| SQ(1) | User Commands | SQ(1) |
NAME
sq decrypt - Decrypt a message
SYNOPSIS
sq decrypt [OPTIONS] FILE
DESCRIPTION
Decrypt a message.
Decrypt a message using either supplied keys, or by prompting for a password. If message tampering is detected, an error is returned. See below for details.
If certificates are supplied using the `--signer-file` option, any signatures that are found are checked using these certificates. Verification is only successful if there is no bad signature, and the number of successfully verified signatures reaches the threshold configured with the `--signatures` parameter.
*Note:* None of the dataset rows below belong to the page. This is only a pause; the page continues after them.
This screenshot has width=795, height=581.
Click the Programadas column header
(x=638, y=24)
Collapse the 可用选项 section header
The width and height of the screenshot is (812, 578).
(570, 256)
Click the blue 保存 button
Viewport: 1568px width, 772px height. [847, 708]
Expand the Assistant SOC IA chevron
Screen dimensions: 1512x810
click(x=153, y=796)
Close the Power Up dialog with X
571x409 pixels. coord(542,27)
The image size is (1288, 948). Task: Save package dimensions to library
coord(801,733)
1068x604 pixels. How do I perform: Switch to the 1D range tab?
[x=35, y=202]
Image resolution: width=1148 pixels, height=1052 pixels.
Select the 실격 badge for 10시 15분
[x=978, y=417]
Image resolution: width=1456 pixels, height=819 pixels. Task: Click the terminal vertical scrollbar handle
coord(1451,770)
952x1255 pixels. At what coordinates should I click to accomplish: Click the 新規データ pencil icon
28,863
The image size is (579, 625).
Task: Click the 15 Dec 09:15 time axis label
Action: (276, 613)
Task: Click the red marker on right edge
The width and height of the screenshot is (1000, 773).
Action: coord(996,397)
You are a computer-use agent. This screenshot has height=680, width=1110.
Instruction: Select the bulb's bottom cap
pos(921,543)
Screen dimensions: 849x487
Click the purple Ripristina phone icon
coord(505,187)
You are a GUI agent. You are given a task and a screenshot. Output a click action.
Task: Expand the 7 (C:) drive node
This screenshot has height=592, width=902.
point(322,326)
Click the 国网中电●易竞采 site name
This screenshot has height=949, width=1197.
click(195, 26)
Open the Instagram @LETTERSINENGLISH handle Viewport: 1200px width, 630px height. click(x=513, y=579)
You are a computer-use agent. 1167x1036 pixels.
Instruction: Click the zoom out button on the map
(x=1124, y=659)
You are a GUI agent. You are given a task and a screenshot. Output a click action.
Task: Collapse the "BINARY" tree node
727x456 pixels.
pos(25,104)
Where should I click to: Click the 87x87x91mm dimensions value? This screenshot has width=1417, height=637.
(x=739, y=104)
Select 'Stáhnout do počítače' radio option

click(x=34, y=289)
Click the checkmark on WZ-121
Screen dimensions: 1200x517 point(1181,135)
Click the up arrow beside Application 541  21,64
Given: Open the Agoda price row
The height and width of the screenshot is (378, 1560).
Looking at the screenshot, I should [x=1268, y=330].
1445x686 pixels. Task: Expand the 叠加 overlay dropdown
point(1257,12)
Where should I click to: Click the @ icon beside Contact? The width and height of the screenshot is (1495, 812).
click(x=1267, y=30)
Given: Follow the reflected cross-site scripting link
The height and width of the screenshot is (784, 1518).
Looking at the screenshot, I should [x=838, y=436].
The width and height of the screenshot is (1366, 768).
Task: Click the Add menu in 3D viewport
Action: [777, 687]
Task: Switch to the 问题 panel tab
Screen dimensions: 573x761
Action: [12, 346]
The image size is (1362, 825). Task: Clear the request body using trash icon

If the signature verification fails, or if message tampering is detected, the program terminates with an exit status indicating failure. and the output file is deleted. If the output was sent to stdout, then the last 25 MiB of the message are withheld (consequently, if the message is smaller than 25 MiB, no output is produced).
The converse operation is `sq encrypt`.
OPTIONS
Subcommand options
- --dump-session-key
- Print the session key to stderr
- --output=FILE
- Write to FILE or stdout if omitted
- [default: -]
- --recipient-file=KEY_FILE
- Decrypt the message using the key in KEY_FILE
- --session-key=SESSION-KEY
- Decrypt an encrypted message using SESSION-KEY
- --signatures=N
- Set the threshold of valid signatures to N
- The message will only be considered verified if this threshold is reached. [default: 1 if at least one signer cert file is given, 0 otherwise]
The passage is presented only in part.